INSTRUCTIONS FOR THE TASK: Go through the data that follows and restate each line exactly as it reads.

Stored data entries
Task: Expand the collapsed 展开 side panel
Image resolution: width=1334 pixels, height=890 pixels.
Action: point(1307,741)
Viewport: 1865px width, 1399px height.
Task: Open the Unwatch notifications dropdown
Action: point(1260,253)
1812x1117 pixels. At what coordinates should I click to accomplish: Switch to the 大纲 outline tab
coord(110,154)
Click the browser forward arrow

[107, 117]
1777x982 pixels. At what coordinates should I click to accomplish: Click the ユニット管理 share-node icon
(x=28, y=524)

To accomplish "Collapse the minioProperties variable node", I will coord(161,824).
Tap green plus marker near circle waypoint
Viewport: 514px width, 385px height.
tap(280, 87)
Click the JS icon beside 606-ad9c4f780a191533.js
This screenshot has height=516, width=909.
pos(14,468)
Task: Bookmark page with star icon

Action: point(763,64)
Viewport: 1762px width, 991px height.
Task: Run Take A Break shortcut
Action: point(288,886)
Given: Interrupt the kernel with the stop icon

SOLUTION FOR THIS PROBLEM:
Task: Expand the collapsed 展开 side panel
Image resolution: width=1334 pixels, height=890 pixels.
Action: point(1307,741)
Viewport: 1865px width, 1399px height.
Task: Open the Unwatch notifications dropdown
Action: point(1260,253)
1812x1117 pixels. At what coordinates should I click to accomplish: Switch to the 大纲 outline tab
coord(110,154)
Click the browser forward arrow

[107, 117]
1777x982 pixels. At what coordinates should I click to accomplish: Click the ユニット管理 share-node icon
(x=28, y=524)

To accomplish "Collapse the minioProperties variable node", I will coord(161,824).
Tap green plus marker near circle waypoint
Viewport: 514px width, 385px height.
tap(280, 87)
Click the JS icon beside 606-ad9c4f780a191533.js
This screenshot has height=516, width=909.
pos(14,468)
Task: Bookmark page with star icon

Action: point(763,64)
Viewport: 1762px width, 991px height.
Task: Run Take A Break shortcut
Action: point(288,886)
Given: Interrupt the kernel with the stop icon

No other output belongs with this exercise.